Links

Step: SQL query

Overview

Redivis supports direct SQL queries for advanced functionality and for users who prefer to work in a programmatic interface. You can add one or more SQL query steps to any transform.
This step accepts SQL code and will execute in the order it has been placed within the rest of the steps.

Query syntax

Referencing the source table

Redivis supports the BigQuery Standard SQL Syntax and features, with certain limitations. All queries must reference the SQL step's source, represented as _source_ in the query. If the SQL step is the first step in the transform, the source represents the transform's source table.
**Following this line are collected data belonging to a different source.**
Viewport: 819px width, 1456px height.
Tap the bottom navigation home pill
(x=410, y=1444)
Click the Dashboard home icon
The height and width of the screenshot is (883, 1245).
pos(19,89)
Otherwise, the source represents the output of the previous step in the transform.
For example:
SELECT *
FROM _source_
ORDER BY mean_drg_cost
LIMIT 1000

Joining tables

You can also reference any other table in the current project from your SQL step, following the same reference rules as those in the Redivis API. After typing the backtick character (`), available tables will be presented as autocomplete options.
For example:
SELECT t0.id, t0.name, t1.latitude, t1.longitude
FROM _source_ AS t0
INNER JOIN `demo.ghcn_daily_weather_data:7br5:v1_1.stations:g2q3` AS t1
ON t0.id = t1.id
The query editor will automatically qualify referenced tables and value lists as you reference them, which ensures your query will continue to work if tables get renamed. In most cases, you can just reference the table by name, and the fully qualified reference will be inserted for you.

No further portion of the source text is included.